Continuity Camera supports a few special effects, but I’ve only used one of them: Framing adjustments. My home office is a cluttered mess, and videoconferencing often shows too much of that. Using Continuity Camera’s built-in controls, I can zoom in so other meeting participants see just my face plus enough surrounding office background to look natural. I can also pan or automatically recenter to get my face in just the right location.

The magnetic mount I use to attach the iPhone to the display is this one. ($23). It’s made of metal, and it rests securely on top of the display without adhesive or screws. The mount uses the phone’s MagSafe magnets to hold the phone in place. Mounting the phone takes about 30 seconds; just position the phone in place on the mount and magnets do the rest.

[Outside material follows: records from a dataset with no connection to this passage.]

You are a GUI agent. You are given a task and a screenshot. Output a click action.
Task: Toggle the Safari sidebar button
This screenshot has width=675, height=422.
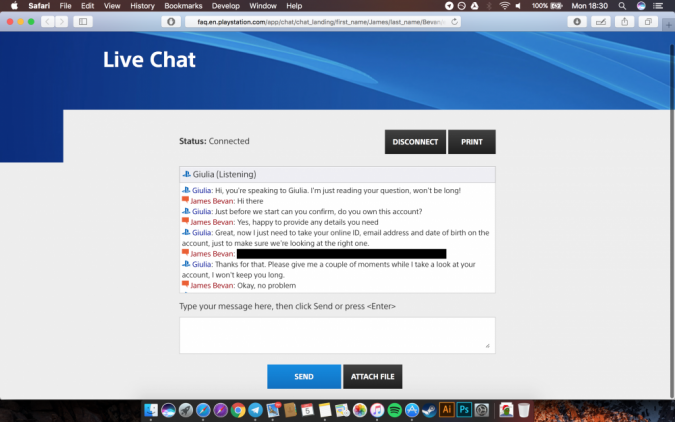82,21
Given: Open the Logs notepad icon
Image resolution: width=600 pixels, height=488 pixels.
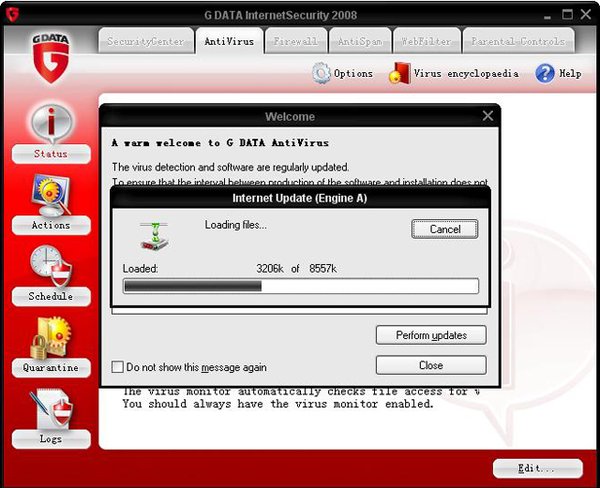Looking at the screenshot, I should point(50,408).
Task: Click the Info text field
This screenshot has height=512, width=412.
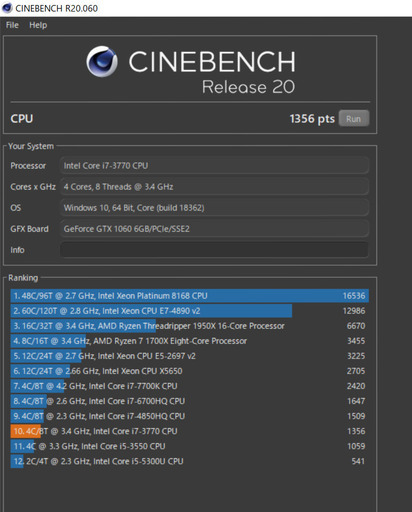Action: 214,250
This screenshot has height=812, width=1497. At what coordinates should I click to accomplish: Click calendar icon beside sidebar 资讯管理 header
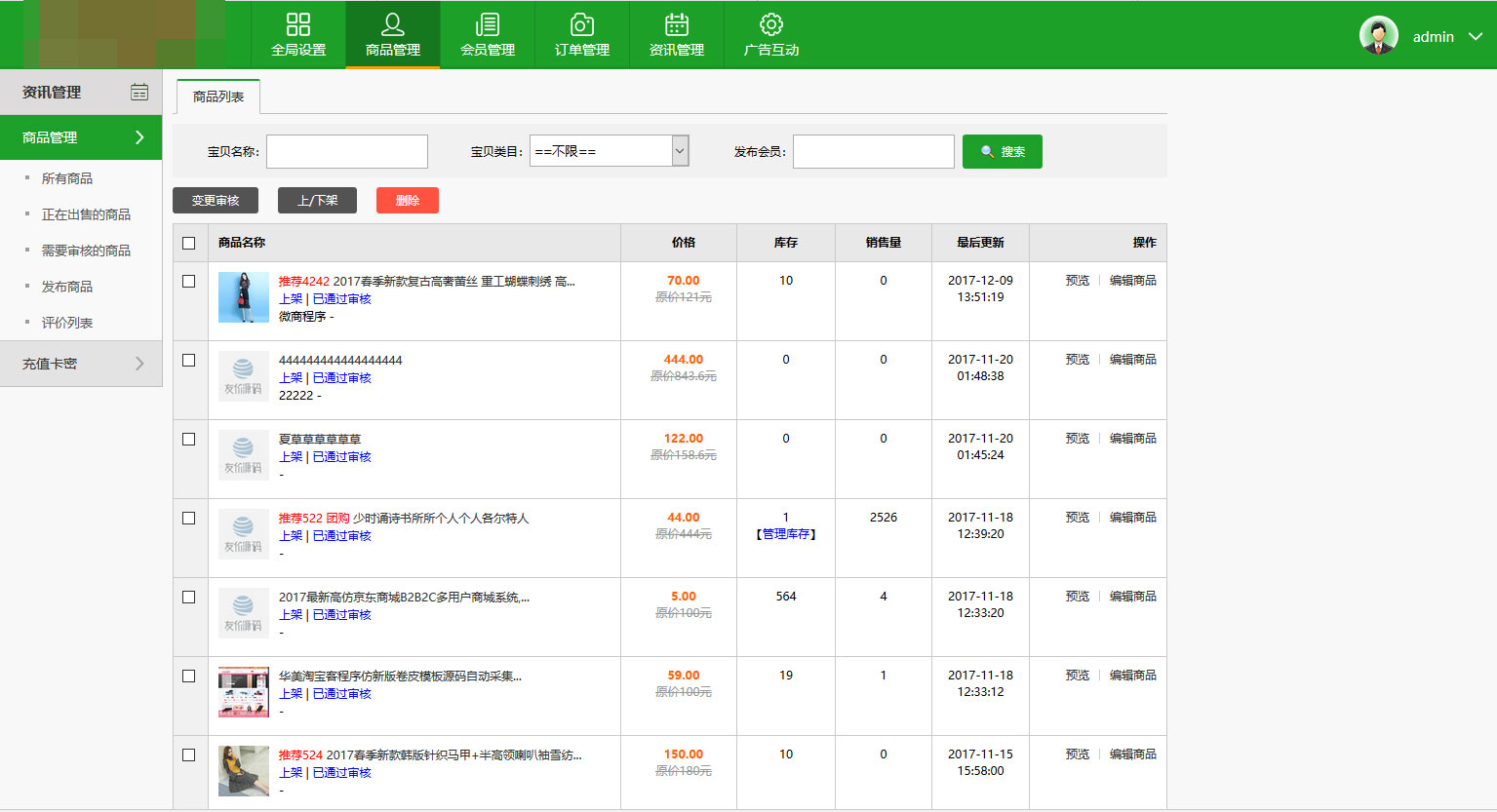(x=139, y=92)
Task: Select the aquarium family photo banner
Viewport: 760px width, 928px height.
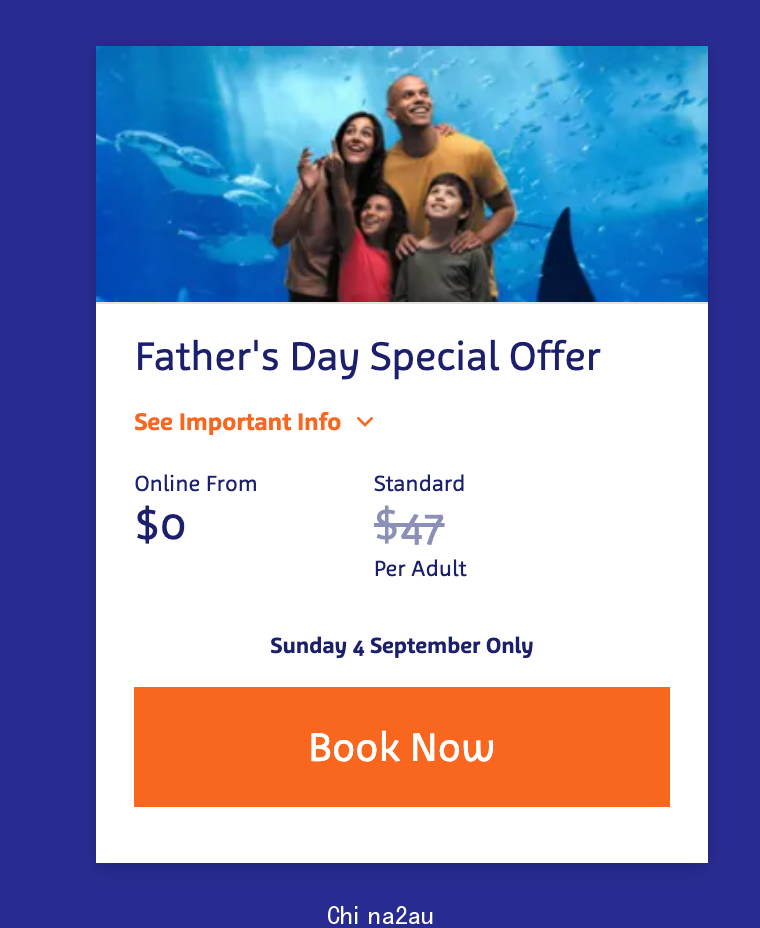Action: pyautogui.click(x=402, y=174)
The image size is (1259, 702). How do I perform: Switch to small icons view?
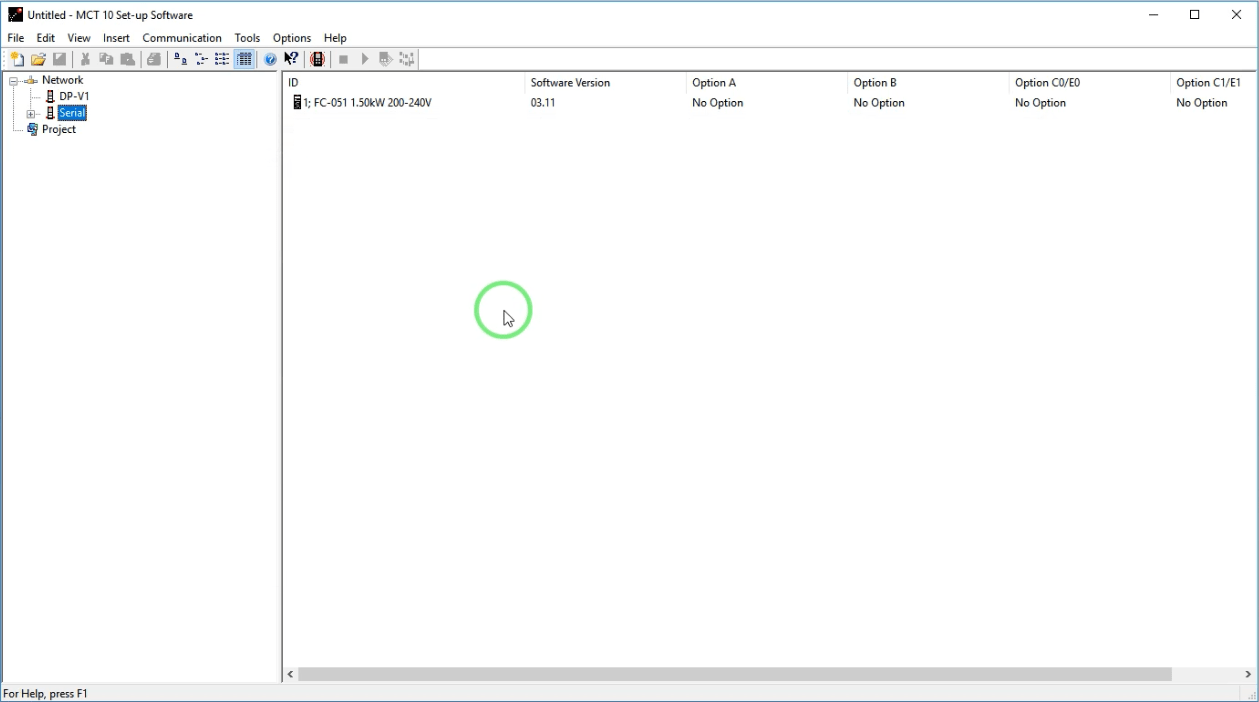click(201, 59)
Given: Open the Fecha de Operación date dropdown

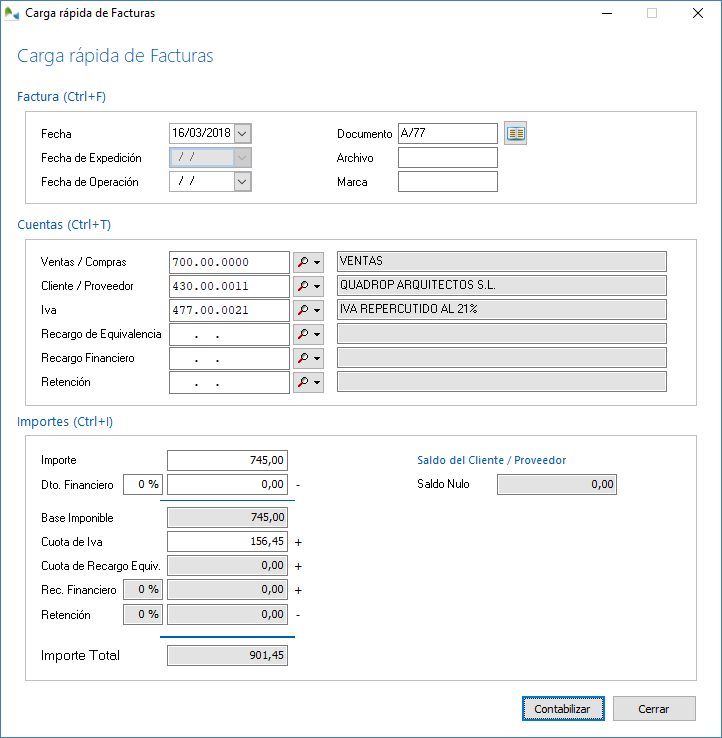Looking at the screenshot, I should tap(242, 181).
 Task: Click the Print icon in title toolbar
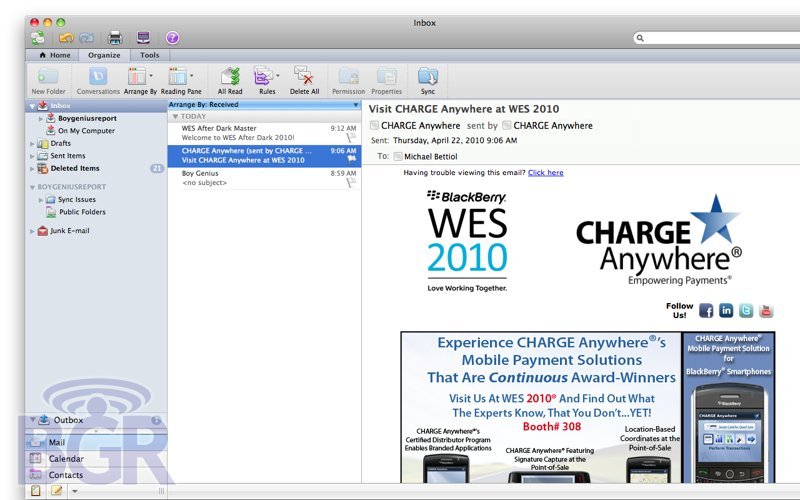[x=115, y=38]
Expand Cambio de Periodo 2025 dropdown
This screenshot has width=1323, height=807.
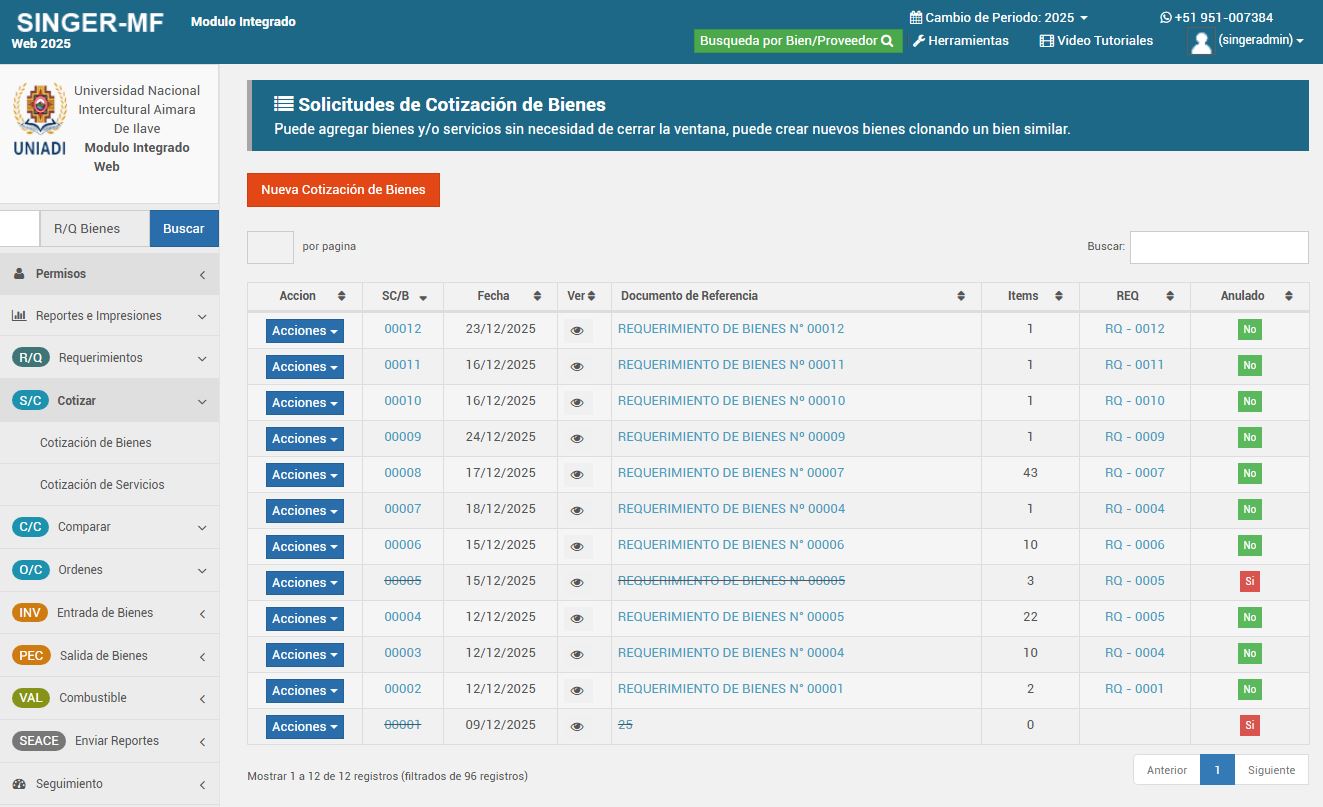pyautogui.click(x=998, y=17)
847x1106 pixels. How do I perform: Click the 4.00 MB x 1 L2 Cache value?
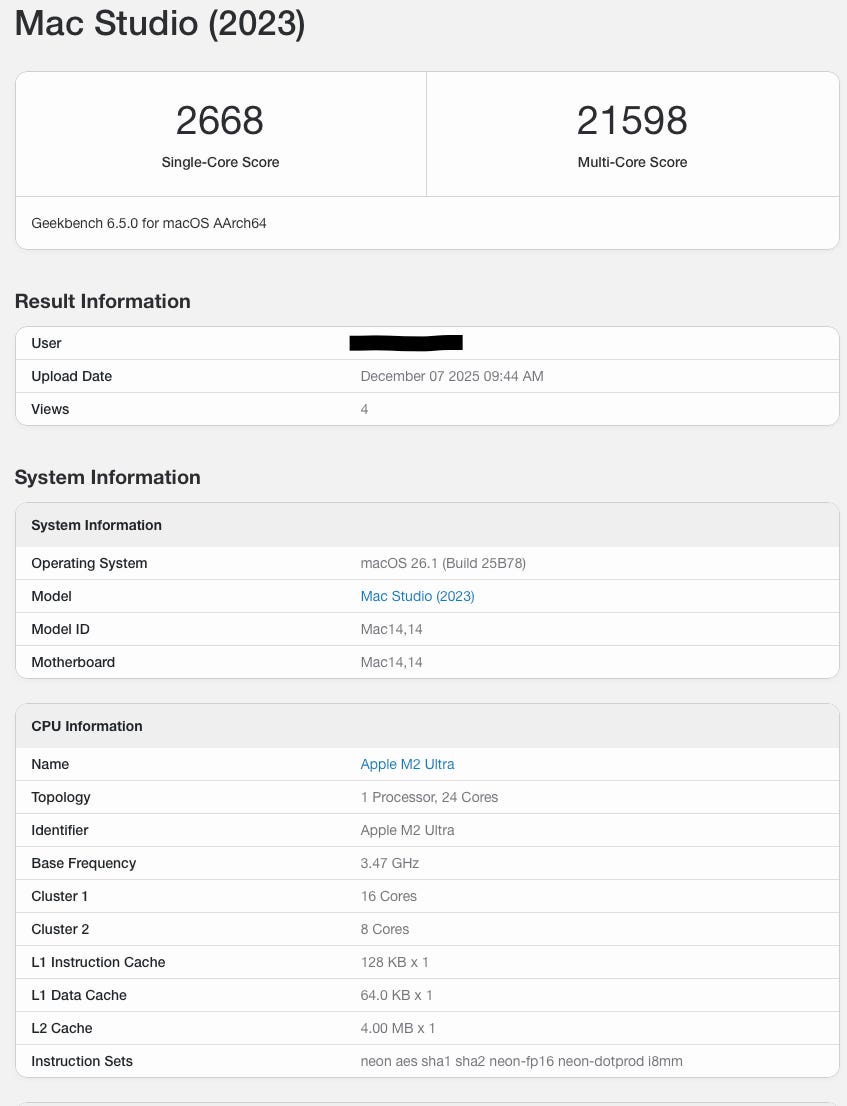pyautogui.click(x=397, y=1028)
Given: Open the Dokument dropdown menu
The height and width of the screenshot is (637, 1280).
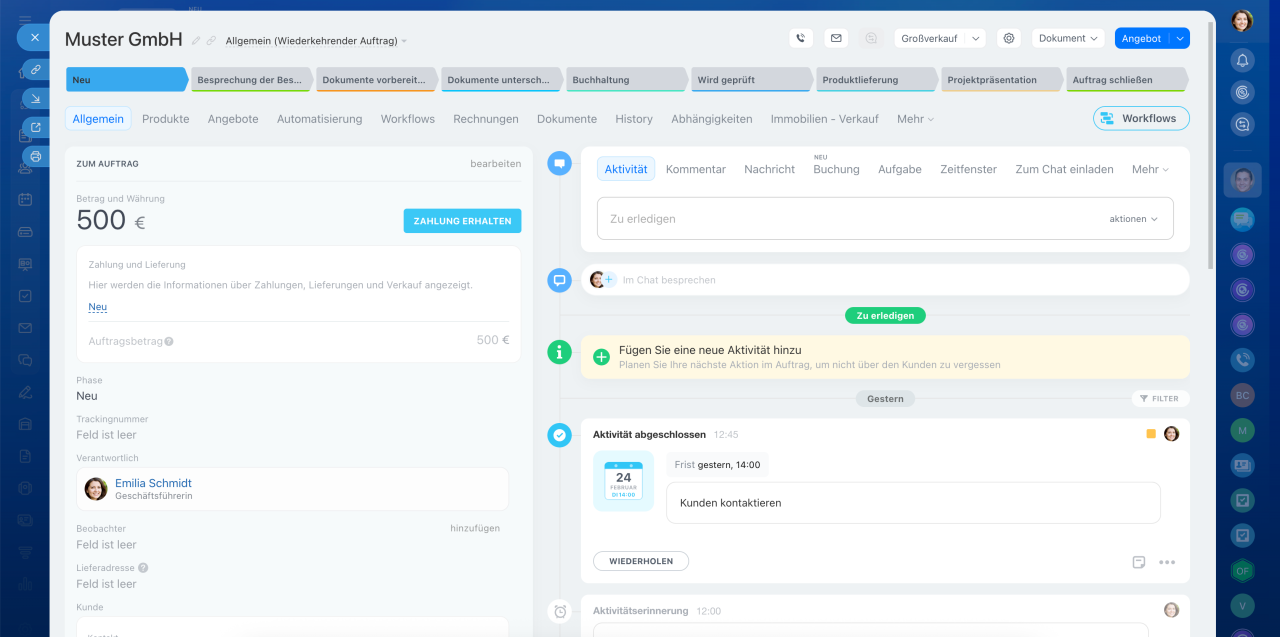Looking at the screenshot, I should [1068, 38].
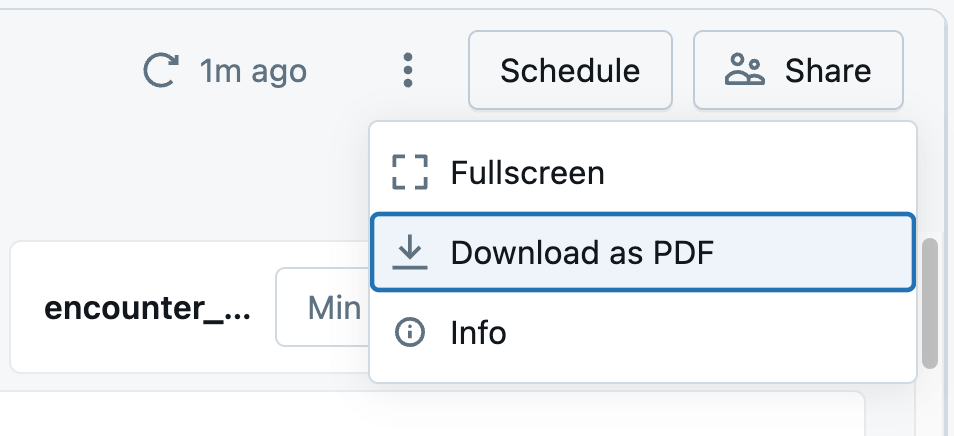Click the vertical scrollbar thumb

click(930, 302)
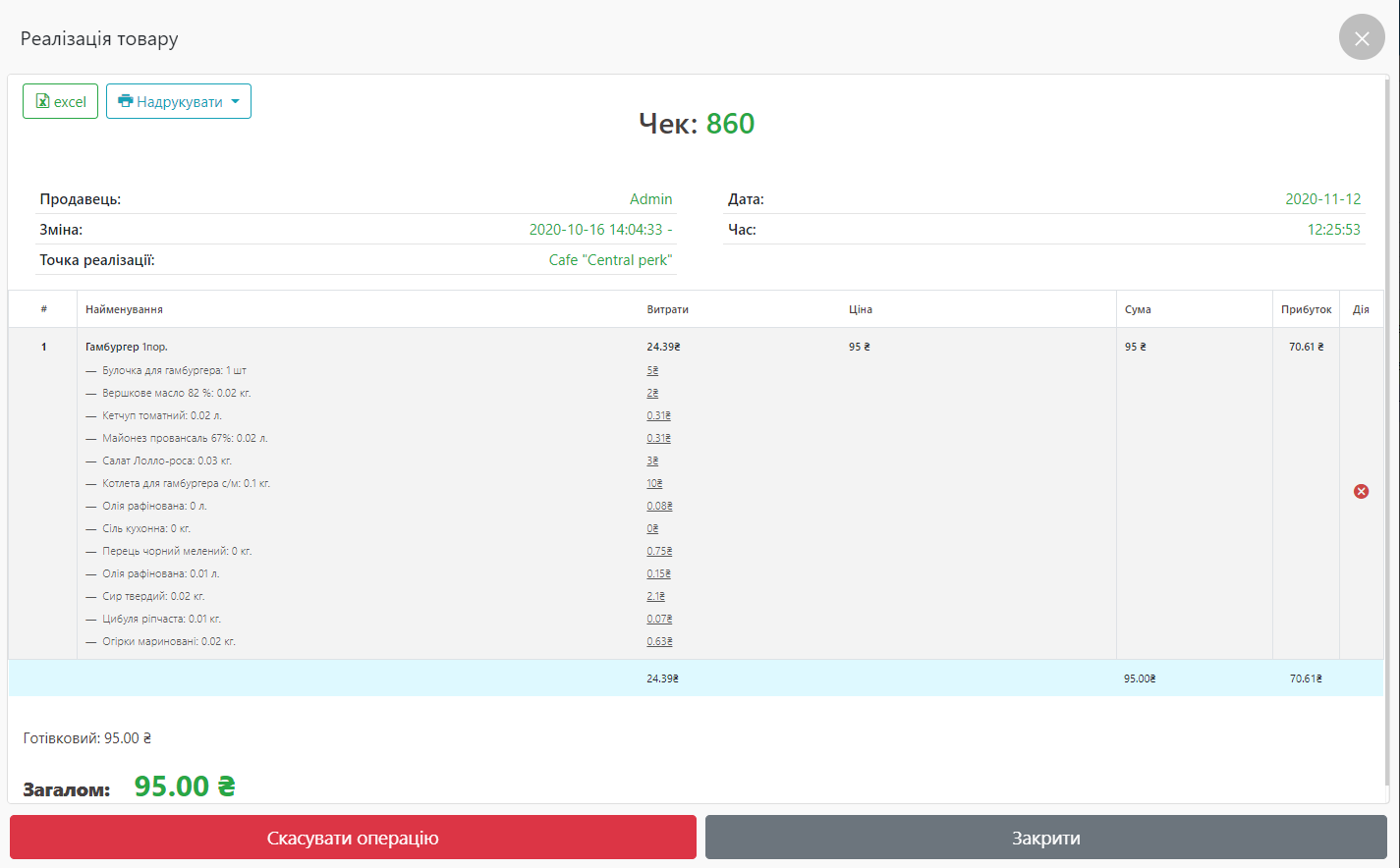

Of course, because I’m using the phone’s rear camera for the meeting, I can’t see the screen to see what I look like. But the Continuity Camera software on MacOS mirrors the camera view to my Mac.

This system has one significant drawback: I can’t use the phone when I’m using it is a webcam. This is usually not a problem, because most things I need to do on the phone are things I can also do on the Mac. I do occasionally get a notification on the phone that doesn’t show up on my Mac; for example, from the Amazon app. When that happens, I just wait until the meeting is over and deal with the notification then.


📷 Julie and I went to Old Town, where we saw these T-shirts. I was tempted to buy a couple but decided I’m not badass enough. Perhaps an aspirational purchase.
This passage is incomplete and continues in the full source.